IG Metall Siegen geht von Warnstreiks aus

Die Tarifverhandlungen in der NRW-Metall- und Elektroindustrie beginnen am 15. Januar im Haus Patmos.
Die Tarifverhandlungen in der NRW-Metall- und Elektroindustrie beginnen am 15. Januar im Haus Patmos.
Foto: Jens Plaum
Was wir bereits wissen
Die kommenden Tarifverhandlungen in der NRW-Metall- und Elektroindustrie gehören in die Kategorie „schwierig“.

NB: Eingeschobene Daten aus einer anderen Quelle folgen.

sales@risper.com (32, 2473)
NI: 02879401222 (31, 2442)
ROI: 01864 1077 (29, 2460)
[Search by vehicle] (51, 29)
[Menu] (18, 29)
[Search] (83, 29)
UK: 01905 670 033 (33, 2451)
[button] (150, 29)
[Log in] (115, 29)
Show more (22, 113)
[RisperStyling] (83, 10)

Siegen..  Davon ist Hartwig Durt, 1. Bevollmächtigter der IG-Metall-Verwaltungsstelle Siegen, überzeugt: „Ich glaube wir werden warnstreiken müssen“, sagte er am Freitag. „Die Arbeitgeber wollen uns testen.“

Blick nach vorn

Die Forderungen der Gewerkschaft: Entgelt- und Ausbildungsvergütungen sollen um 5,5 Prozent steigen. Zudem muss ein neuer Tarifvertrag zur Altersteilzeit her. Der alte läuft zum 31. März aus. Das Ziel ist diesmal, auch diejenigen früher aus dem Erwerbsleben ausscheiden zu lassen, die bisher nicht allzu üppig verdient haben: „Wir brauchen eine Altersteilzeit, die sich auch die unteren Entgeltgruppen leisten können“, betonte der Gewerkschafter.

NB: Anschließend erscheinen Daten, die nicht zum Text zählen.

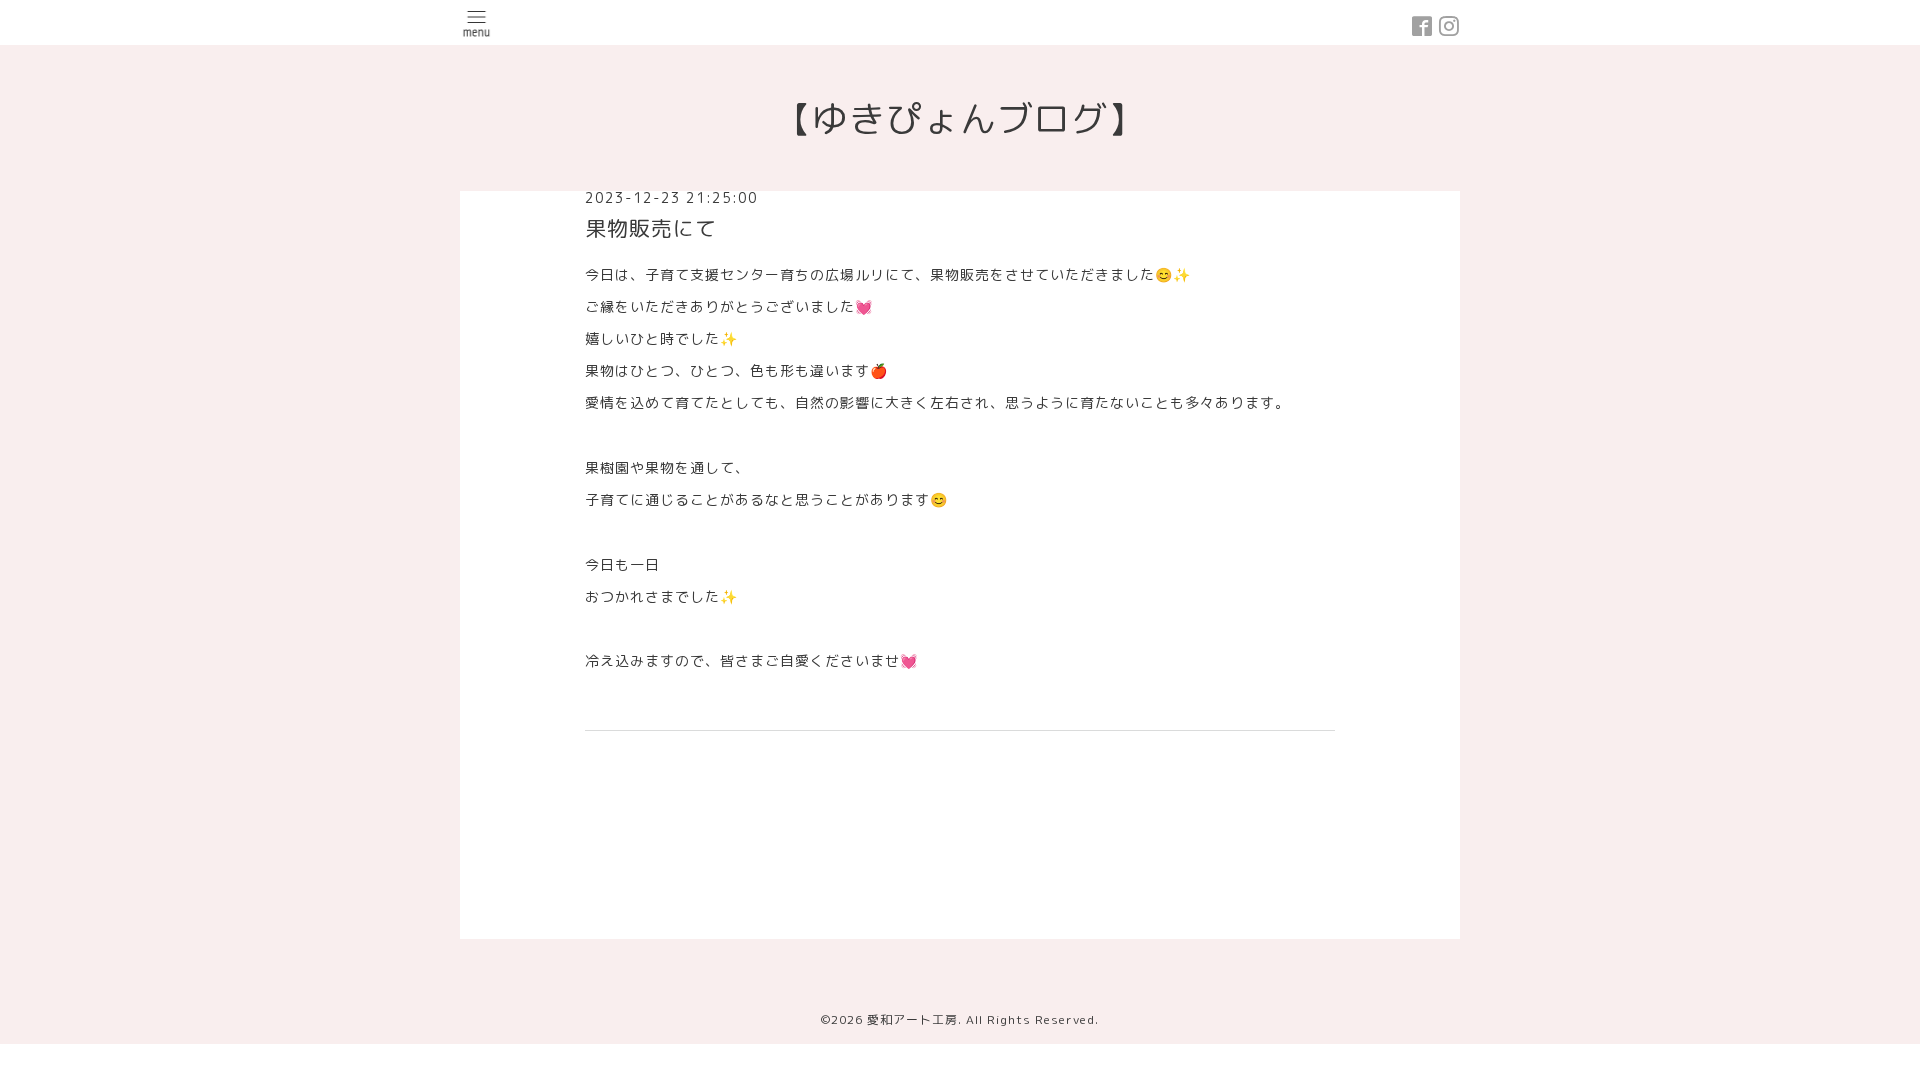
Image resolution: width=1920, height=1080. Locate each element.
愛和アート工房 (912, 1019)
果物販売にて (651, 228)
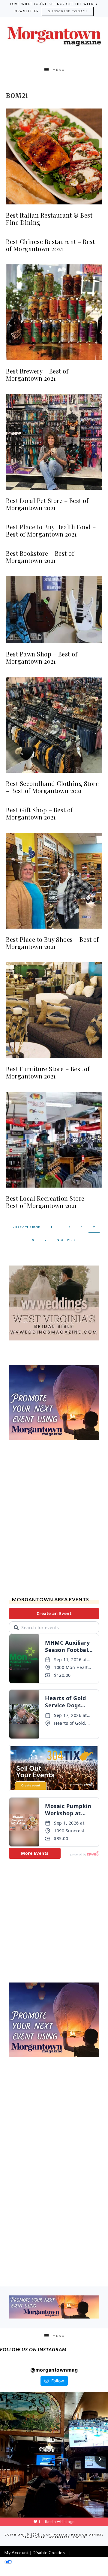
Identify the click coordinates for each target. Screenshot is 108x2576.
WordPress (59, 2537)
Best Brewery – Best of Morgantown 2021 (37, 374)
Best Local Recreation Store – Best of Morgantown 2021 (48, 1201)
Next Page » (66, 1240)
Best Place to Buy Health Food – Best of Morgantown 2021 (51, 530)
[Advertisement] (54, 1518)
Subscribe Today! (67, 11)
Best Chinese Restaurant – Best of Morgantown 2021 (50, 245)
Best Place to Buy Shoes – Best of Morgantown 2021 (52, 942)
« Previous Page (26, 1227)
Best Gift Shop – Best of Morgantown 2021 (39, 813)
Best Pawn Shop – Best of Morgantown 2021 (41, 657)
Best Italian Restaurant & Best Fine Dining (49, 218)
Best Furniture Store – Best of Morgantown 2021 (48, 1072)
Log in (79, 2537)
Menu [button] (58, 70)
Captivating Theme (62, 2534)
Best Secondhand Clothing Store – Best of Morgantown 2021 (52, 787)
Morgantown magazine (54, 36)
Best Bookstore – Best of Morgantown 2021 (40, 556)
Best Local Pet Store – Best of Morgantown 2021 (47, 504)
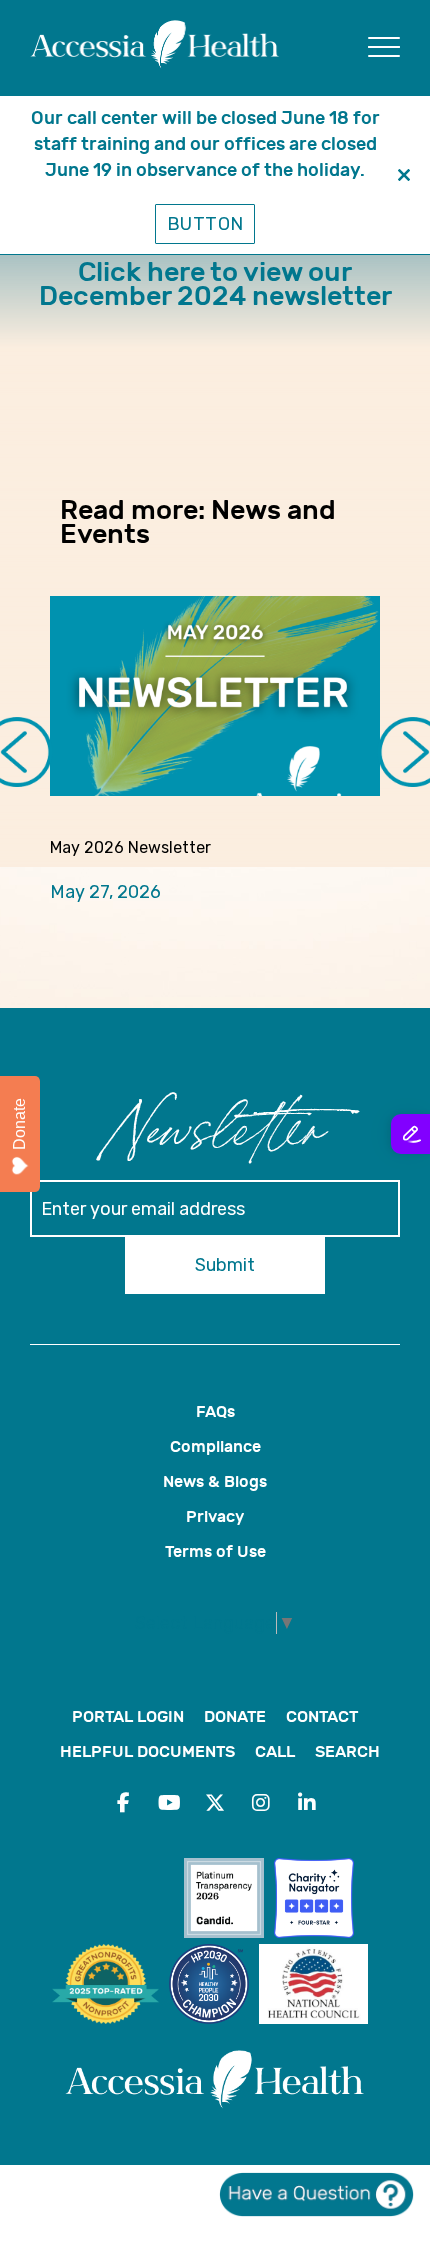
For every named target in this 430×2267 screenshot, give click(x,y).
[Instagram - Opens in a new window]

Neues Thema auf der Agenda der Metaller ist ein Tarifvertrag Bildungsteilzeit. Damit will die Arbeitnehmervertretung „den verbindlichen Rechtsanspruch des einzelnen Beschäftigten festschreiben“. Und zwar darauf, sich beruflich weiterzuqualifizieren. Zwei Jahre lang soll der Arbeitnehmer voll arbeiten und dafür zwei Drittel seines Lohns erhalten – „mit Aufstockung des Arbeitgebers“, so Hartwig Durt.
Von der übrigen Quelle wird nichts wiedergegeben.